In February 2023, Sims was selected to replace Portland Trail Blazers rookie Shaedon Sharpe in the Slam Dunk Contest at the 2023 NBA All-Star Game. Sims did not make it past the first round.

===Milwaukee Bucks (2025–present)===
On February 6, 2025, Sims was traded to the Milwaukee Bucks as part of a multi-team trade. He made 14 appearances for the Bucks, averaging 2.4 points, 4.9 rebounds, and 0.8 assists. On March 17, Sims was ruled out for the remainder of the regular season after undergoing surgery to repair a torn ligament in his right thumb.

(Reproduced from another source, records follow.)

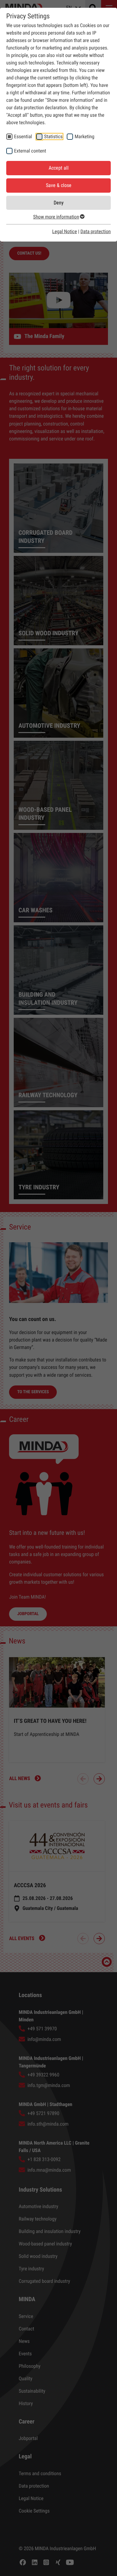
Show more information (56, 217)
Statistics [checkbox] (53, 136)
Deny (59, 203)
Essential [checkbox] (23, 136)
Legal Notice (64, 231)
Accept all (59, 168)
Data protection (95, 231)
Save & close (58, 185)
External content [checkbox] (30, 151)
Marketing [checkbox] (84, 136)
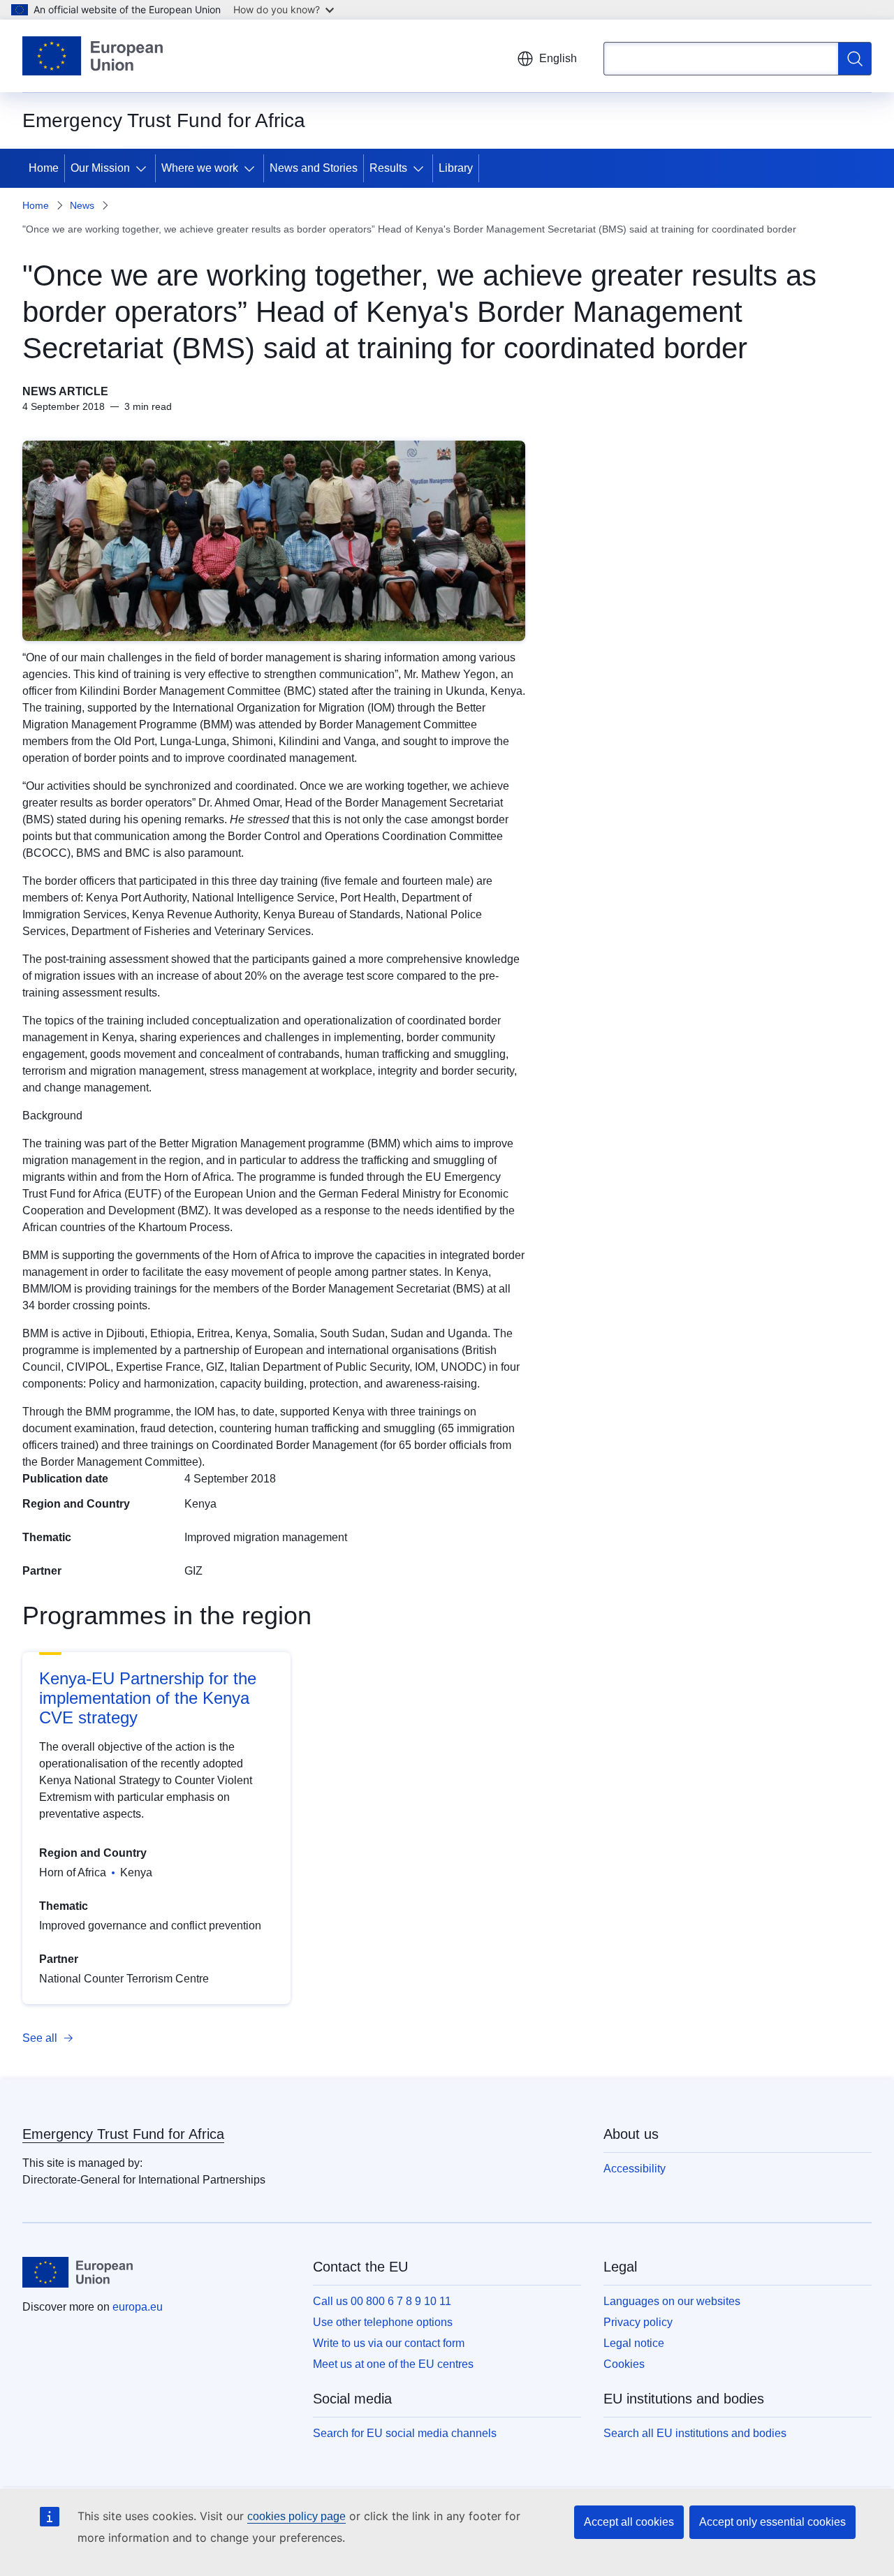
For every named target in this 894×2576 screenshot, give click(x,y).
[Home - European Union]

On July 1, 2025, Sims re-signed with the Bucks on a two-year contract. On April 8, 2026, Sims recorded his first career triple-double, logging 11 points, 11 rebounds, and 10 assists in a 111–137 loss to the Detroit Pistons. He made 67 appearances (including 19 starts) for Milwaukee during the 2025–26 season, recording averages of 5.0 points, 5.5 rebounds, and 1.6 assists.

==Career statistics==

===NBA===

====Regular season====

| Year | Team | GP | GS | MPG | FG% | 3P% | FT% | RPG | APG | SPG | BPG | PPG |
| 2021–22 | New York | 41 | 5 | 13.5 | .722 | — | .414 | 4.1 | .5 | .3 | .5 | 2.2 |
| 2022–23 | New York | 52 | 16 | 15.6 | .776 | .000 | .750 | 4.7 | .5 | .3 | .5 | 3.4 |
| 2023–24 | New York | 45 | 11 | 13.0 | .691 | — | .667 | 3.3 | .6 | .2 | .4 | 2.0 |
| 2024–25 | New York | 39 | 5 | 10.8 | .609 | — | .615 | 3.3 | .6 | .2 | .3 | 1.6 |
| Milwaukee | 14 | 0 | 15.0 | .680 | — | — | 4.9 | .8 | .1 | .6 | 2.4 |
| 2025–26 | Milwaukee | 67 | 19 | 19.7 | .784 | — | .620 | 5.5 | 1.6 | .3 | .3 | 5.0 |
| Career |  | 258 | 56 | 15.1 | .742 | .000 | .601 | 4.4 | .8 | .2 | .4 | 3.1 |

====Playoffs====

| Year | Team | GP | GS | MPG | FG% | 3P% | FT% | RPG | APG | SPG | BPG | PPG |
|---|---|---|---|---|---|---|---|---|---|---|---|---|
| 2024 | New York | 5 | 0 | 5.5 | 1.000 | — | .750 | 1.6 | .2 | .4 | .2 | 1.4 |
| 2025 | Milwaukee | 5 | 0 | 11.6 | 1.000 | — | .667 | 4.0 | .2 | .0 | .2 | 2.8 |
| Career |  | 10 | 0 | 8.5 | 1.000 | — | .714 | 2.8 | .2 | .2 | .2 | 2.1 |

===College===

| Year | Team | GP | GS | MPG | FG% | 3P% | FT% | RPG | APG | SPG | BPG | PPG |
|---|---|---|---|---|---|---|---|---|---|---|---|---|
| 2017–18 | Texas | 34 | 11 | 18.5 | .607 | .000 | .426 | 3.9 | .2 | .3 | .5 | 5.0 |
| 2018–19 | Texas | 35 | 16 | 14.9 | .569 | – | .600 | 3.6 | .2 | .2 | .5 | 4.2 |
| 2019–20 | Texas | 24 | 24 | 27.3 | .658 | – | .592 | 8.2 | .8 | .4 | 1.2 | 9.7 |
| 2020–21 | Texas | 26 | 26 | 24.5 | .696 | – | .520 | 7.2 | .7 | .7 | 1.1 | 9.2 |
| Career |  | 119 | 77 | 20.5 | .639 | .000 | .524 | 5.4 | .4 | .4 | .8 | 6.6 |

==Personal life==
Sims' father, Charles, played college basketball for Minnesota before becoming a dentist. Two of his brothers also played NCAA Division I basketball: Ty at Kansas State and Jason at Northern Iowa. Another brother, Dominique, played college football for Minnesota.